[Stored items]
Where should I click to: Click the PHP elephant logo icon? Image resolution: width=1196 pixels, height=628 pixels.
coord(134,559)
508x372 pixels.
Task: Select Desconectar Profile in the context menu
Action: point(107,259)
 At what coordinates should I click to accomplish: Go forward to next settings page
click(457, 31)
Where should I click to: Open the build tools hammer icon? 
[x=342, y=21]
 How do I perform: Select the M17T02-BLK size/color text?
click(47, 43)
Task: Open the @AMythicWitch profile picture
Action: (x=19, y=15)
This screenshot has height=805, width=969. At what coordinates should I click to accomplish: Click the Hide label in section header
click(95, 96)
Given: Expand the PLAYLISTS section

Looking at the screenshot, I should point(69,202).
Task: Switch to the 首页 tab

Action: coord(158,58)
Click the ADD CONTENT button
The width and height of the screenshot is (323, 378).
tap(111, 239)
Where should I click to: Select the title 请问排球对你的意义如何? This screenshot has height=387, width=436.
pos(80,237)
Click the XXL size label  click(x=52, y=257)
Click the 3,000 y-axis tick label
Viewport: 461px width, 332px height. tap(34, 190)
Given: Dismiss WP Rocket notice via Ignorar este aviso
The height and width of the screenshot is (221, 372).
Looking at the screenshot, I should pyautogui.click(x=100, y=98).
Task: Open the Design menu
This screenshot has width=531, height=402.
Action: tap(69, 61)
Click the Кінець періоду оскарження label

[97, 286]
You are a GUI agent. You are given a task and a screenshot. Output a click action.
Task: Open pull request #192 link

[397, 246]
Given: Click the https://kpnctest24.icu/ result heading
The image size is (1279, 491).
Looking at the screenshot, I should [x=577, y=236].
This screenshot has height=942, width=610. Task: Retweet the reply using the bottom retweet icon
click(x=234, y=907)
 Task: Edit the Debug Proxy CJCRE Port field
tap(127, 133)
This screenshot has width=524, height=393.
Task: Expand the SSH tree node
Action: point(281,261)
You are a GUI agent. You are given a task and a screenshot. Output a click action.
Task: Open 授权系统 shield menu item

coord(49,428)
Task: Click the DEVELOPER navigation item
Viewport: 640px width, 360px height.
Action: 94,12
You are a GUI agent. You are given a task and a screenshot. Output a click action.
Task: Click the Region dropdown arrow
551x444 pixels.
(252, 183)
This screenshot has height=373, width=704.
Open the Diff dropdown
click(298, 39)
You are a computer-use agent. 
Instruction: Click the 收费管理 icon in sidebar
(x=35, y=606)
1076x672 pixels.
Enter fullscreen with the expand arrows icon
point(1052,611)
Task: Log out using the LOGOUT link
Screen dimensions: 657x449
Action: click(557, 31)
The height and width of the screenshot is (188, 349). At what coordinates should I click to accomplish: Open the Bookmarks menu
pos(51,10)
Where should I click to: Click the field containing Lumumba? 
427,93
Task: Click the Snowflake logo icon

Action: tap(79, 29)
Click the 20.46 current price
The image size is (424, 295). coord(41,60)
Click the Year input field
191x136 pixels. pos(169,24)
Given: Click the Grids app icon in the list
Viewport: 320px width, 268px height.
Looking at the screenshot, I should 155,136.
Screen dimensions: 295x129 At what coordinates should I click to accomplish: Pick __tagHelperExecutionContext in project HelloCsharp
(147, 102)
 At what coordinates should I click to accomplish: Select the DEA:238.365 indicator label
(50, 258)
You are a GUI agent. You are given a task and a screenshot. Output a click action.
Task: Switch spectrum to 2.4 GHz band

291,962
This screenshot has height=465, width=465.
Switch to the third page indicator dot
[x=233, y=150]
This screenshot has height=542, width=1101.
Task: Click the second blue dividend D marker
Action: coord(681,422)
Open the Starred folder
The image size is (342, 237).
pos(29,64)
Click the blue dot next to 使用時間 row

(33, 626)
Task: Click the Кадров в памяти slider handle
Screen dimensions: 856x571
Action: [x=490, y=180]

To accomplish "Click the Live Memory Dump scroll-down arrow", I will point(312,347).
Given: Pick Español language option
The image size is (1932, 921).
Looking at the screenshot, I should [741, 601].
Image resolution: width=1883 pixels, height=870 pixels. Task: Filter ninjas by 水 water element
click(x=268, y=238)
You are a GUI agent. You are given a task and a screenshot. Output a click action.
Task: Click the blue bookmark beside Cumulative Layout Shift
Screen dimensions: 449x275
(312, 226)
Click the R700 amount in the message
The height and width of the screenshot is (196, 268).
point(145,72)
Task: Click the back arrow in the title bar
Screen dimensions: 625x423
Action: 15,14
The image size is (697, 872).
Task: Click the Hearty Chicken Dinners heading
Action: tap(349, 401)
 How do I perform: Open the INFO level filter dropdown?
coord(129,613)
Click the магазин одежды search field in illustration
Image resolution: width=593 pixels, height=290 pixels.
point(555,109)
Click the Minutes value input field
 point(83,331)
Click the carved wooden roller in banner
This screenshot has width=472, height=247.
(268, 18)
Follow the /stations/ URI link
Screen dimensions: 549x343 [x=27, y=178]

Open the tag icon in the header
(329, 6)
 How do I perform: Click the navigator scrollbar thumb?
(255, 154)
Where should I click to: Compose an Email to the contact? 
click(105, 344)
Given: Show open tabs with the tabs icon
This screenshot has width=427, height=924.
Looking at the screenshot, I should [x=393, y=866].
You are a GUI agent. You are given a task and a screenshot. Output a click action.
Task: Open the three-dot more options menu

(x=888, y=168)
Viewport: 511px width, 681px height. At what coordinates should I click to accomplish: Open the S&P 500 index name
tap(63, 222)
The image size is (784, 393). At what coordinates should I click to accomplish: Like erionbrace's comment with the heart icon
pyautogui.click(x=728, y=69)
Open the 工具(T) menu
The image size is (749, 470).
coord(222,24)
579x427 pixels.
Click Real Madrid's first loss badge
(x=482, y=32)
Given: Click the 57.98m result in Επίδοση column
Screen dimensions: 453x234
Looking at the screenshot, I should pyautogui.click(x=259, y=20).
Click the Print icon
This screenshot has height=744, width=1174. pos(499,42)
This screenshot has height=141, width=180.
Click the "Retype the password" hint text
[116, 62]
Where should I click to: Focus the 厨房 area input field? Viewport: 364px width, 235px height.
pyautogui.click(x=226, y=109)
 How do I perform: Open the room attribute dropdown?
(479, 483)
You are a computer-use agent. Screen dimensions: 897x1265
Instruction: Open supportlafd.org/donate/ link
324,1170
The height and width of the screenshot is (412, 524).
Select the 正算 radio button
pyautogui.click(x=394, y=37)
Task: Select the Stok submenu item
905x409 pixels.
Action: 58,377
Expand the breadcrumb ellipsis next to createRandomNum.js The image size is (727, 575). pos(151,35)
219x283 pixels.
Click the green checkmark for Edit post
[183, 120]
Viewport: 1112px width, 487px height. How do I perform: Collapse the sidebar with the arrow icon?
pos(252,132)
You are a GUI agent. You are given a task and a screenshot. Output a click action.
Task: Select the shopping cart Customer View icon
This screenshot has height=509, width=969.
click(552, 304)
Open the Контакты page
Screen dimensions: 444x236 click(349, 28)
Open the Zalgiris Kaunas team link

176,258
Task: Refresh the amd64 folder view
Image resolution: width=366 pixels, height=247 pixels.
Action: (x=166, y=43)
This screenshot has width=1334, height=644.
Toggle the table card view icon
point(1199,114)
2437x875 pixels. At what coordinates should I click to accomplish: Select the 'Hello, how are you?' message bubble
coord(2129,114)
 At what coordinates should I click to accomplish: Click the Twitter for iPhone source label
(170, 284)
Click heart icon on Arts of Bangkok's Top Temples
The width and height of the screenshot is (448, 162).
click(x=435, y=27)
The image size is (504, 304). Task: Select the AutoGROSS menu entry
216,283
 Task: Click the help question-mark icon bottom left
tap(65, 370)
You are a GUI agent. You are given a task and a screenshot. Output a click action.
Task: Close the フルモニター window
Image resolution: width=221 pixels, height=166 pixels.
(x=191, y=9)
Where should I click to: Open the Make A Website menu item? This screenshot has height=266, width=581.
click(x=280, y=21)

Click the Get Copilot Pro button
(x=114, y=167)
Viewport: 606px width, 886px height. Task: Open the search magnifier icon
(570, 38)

• WHAT IS REQUIRED
Could you reproduce exactly the lines of the entries above, from the one with "Follow the /stations/ URI link" through the one with "You are a computer-use agent. Screen", and nothing else?

• REPLY TO THE EXERCISE
Follow the /stations/ URI link
Screen dimensions: 549x343 [x=27, y=178]

Open the tag icon in the header
(329, 6)
 How do I perform: Click the navigator scrollbar thumb?
(255, 154)
Where should I click to: Compose an Email to the contact? 
click(105, 344)
Given: Show open tabs with the tabs icon
This screenshot has width=427, height=924.
Looking at the screenshot, I should [x=393, y=866].
You are a GUI agent. You are given a task and a screenshot. Output a click action.
Task: Open the three-dot more options menu

(x=888, y=168)
Viewport: 511px width, 681px height. At what coordinates should I click to accomplish: Open the S&P 500 index name
tap(63, 222)
The image size is (784, 393). At what coordinates should I click to accomplish: Like erionbrace's comment with the heart icon
pyautogui.click(x=728, y=69)
Open the 工具(T) menu
The image size is (749, 470).
coord(222,24)
579x427 pixels.
Click Real Madrid's first loss badge
(x=482, y=32)
Given: Click the 57.98m result in Επίδοση column
Screen dimensions: 453x234
Looking at the screenshot, I should pyautogui.click(x=259, y=20).
Click the Print icon
This screenshot has height=744, width=1174. pos(499,42)
This screenshot has height=141, width=180.
Click the "Retype the password" hint text
[116, 62]
Where should I click to: Focus the 厨房 area input field? Viewport: 364px width, 235px height.
pyautogui.click(x=226, y=109)
 How do I perform: Open the room attribute dropdown?
(479, 483)
You are a computer-use agent. Screen dimensions: 897x1265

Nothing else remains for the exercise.